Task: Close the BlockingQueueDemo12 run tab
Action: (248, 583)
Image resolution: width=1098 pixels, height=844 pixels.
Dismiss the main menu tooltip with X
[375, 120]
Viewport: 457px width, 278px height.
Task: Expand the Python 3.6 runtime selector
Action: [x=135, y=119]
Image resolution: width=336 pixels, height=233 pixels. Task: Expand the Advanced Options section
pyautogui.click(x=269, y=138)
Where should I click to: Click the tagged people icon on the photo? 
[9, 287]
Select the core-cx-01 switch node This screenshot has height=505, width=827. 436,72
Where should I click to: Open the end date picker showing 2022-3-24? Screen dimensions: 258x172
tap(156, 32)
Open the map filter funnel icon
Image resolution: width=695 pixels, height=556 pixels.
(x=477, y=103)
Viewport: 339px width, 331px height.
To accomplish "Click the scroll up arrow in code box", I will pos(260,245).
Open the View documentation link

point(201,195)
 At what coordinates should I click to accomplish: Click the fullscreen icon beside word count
####
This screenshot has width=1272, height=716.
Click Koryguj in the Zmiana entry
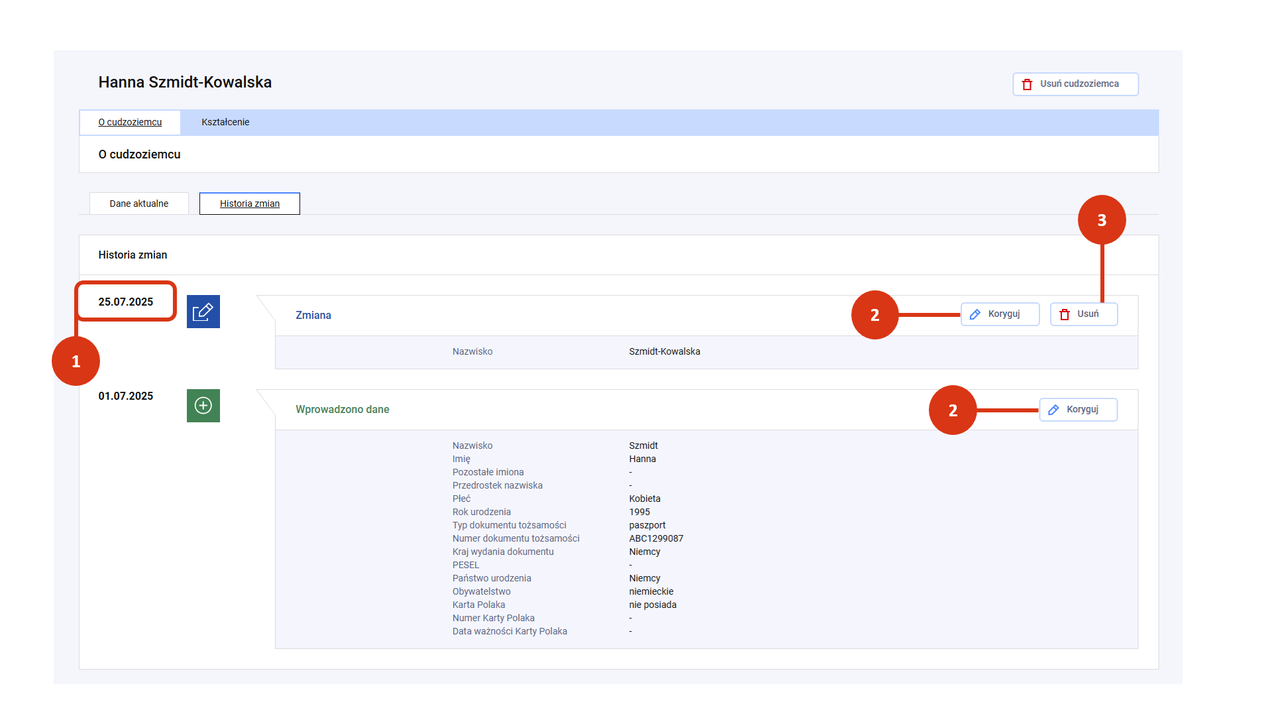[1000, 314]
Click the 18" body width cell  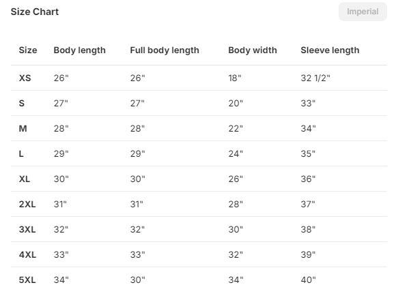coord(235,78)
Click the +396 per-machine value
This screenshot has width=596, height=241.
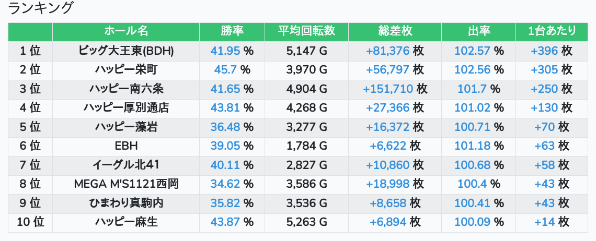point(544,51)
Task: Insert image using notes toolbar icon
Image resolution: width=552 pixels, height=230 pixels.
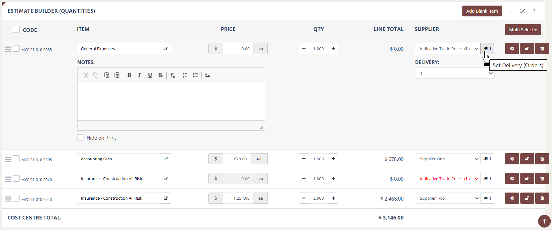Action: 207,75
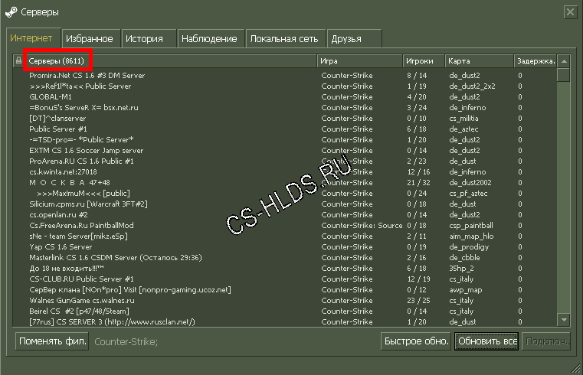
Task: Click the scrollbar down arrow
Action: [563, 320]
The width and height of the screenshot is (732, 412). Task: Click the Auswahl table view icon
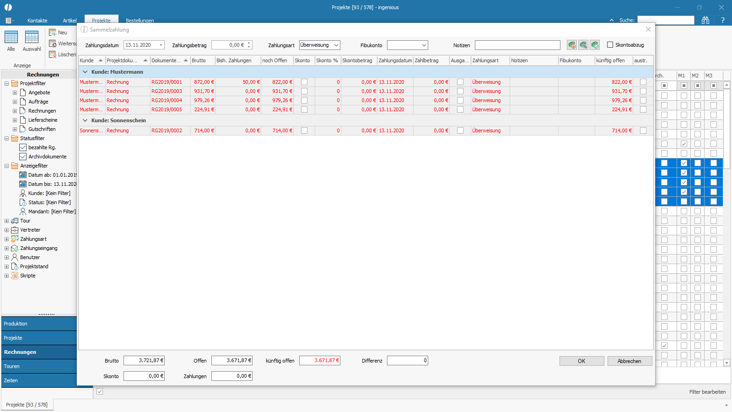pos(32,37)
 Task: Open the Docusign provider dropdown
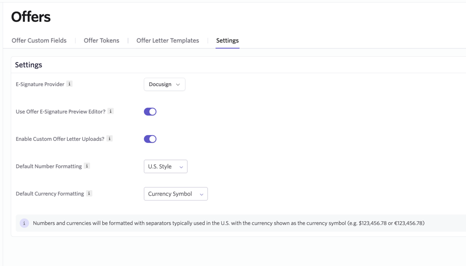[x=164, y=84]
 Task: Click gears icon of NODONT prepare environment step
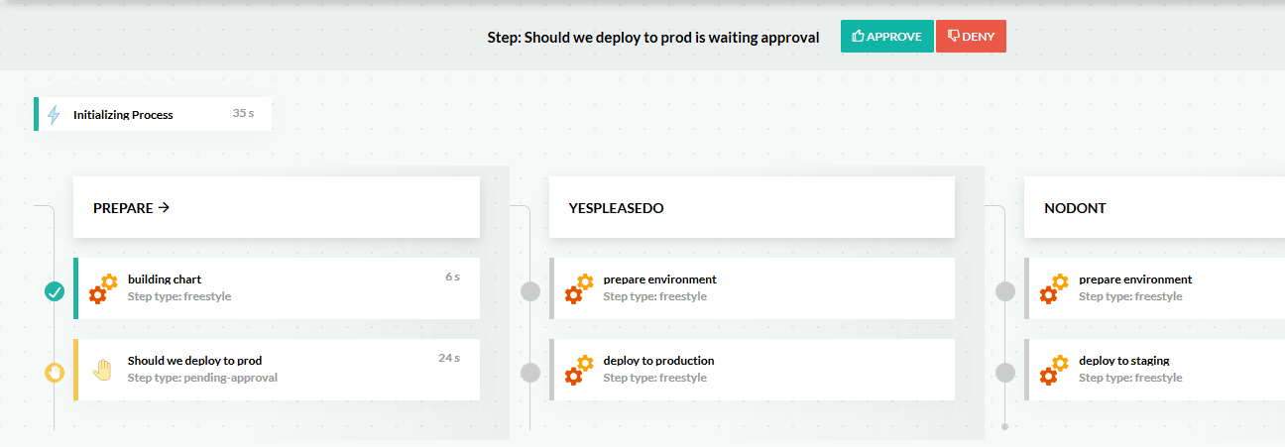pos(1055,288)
####
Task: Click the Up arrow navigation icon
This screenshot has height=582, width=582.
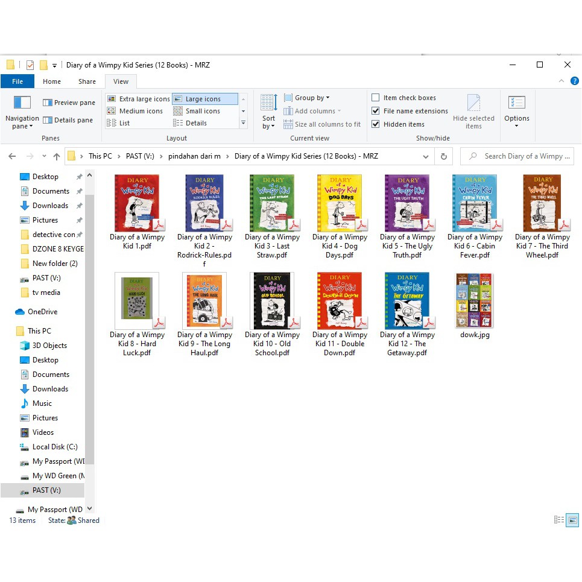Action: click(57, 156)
####
**Work instruction:** Only the lines holding the string "accomplish" are needed; copy each of them from the material above.

**Your response:**
To accomplish "Click the scroll up arrow in code box", I will pos(260,245).
 At what coordinates should I click to accomplish: Click the fullscreen icon beside word count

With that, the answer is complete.